Incorrect choices: A) Stable employment and D) Strong social support system are protective factors that reduce the risk of crises. B) Positive coping skills enhance resilience and help individuals manage stress effectively, decreasing crisis likelihood.
A nurse is assessing a client who is experiencing a thyroid storm. Which of the following findings should the nurse anticipate?
- A. Coma
- B. Hypothermia
- C. Tachycardia
- D. Fruity smelling breath
Correct Answer: C
Rationale: The correct answer is C: Tachycardia. In a thyroid storm, there is an excessive release of thyroid hormones leading to severe symptoms. Tachycardia is a hallmark sign due to the increased metabolic rate and sympathetic response. Coma (A) is a severe complication but not an anticipated finding. Hypothermia (B) is incorrect as the body temperature is typically elevated. Fruity smelling breath (D) is more indicative of diabetic ketoacidosis, not thyroid storm.

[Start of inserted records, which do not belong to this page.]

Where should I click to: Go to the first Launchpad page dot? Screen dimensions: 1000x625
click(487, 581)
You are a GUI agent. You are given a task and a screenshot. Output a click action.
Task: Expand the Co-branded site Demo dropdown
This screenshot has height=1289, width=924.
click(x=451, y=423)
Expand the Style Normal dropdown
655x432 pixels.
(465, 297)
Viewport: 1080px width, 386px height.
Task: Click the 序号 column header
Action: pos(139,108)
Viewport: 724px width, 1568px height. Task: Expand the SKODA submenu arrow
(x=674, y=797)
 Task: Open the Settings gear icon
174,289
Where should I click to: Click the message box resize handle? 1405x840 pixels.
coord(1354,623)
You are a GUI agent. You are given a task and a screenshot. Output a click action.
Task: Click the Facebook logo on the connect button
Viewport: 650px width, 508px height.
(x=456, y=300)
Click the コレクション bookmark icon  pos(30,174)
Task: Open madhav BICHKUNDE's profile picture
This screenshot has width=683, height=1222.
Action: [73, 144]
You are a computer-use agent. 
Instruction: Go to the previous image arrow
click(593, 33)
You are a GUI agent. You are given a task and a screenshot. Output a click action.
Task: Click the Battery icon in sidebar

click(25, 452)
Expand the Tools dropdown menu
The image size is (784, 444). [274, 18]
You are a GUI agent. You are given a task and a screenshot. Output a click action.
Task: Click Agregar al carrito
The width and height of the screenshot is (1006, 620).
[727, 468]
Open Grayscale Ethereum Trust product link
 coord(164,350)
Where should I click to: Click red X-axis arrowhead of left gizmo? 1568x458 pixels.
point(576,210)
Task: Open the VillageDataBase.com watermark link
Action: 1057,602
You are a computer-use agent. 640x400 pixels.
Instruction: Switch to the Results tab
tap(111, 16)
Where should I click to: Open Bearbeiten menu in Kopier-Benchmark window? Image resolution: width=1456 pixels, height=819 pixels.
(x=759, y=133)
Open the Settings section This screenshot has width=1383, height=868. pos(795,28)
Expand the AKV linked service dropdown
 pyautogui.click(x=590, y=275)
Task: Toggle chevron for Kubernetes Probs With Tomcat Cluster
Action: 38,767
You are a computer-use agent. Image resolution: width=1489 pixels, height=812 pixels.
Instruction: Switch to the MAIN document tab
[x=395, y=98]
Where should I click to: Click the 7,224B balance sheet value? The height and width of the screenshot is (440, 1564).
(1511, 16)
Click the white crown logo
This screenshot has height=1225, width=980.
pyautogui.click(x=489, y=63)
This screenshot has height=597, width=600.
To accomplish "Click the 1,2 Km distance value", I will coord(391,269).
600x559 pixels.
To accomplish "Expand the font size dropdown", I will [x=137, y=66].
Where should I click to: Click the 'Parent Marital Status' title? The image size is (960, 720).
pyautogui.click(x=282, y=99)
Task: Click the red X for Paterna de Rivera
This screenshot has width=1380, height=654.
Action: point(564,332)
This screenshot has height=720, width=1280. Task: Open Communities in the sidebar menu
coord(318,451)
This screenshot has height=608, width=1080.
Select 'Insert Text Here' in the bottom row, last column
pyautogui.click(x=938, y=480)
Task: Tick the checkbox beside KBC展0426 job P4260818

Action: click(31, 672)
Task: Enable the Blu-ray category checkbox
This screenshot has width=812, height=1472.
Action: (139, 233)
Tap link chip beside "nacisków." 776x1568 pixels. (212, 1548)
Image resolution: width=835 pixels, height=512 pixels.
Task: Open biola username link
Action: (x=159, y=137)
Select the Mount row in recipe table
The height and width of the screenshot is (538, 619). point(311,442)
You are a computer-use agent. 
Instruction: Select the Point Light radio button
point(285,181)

What treatment is commonly used for aggressive behavior disorder?
- A. Hypnosis
- B. Cognitive-behavioral therapy (CBT)
- C. Medication
- D. Physical restraint
Correct Answer: B
Rationale: The correct answer is B: Cognitive-behavioral therapy (CBT). CBT is effective for aggressive behavior disorder as it helps individuals identify and change negative thought patterns and behaviors that contribute to aggression. It teaches coping skills and problem-solving techniques to manage anger and impulses. Hypnosis (A) is not typically used for aggressive behavior. Medication (C) may be prescribed in some cases, but it is often used in conjunction with therapy. Physical restraint (D) is a last resort and not a primary treatment for aggressive behavior.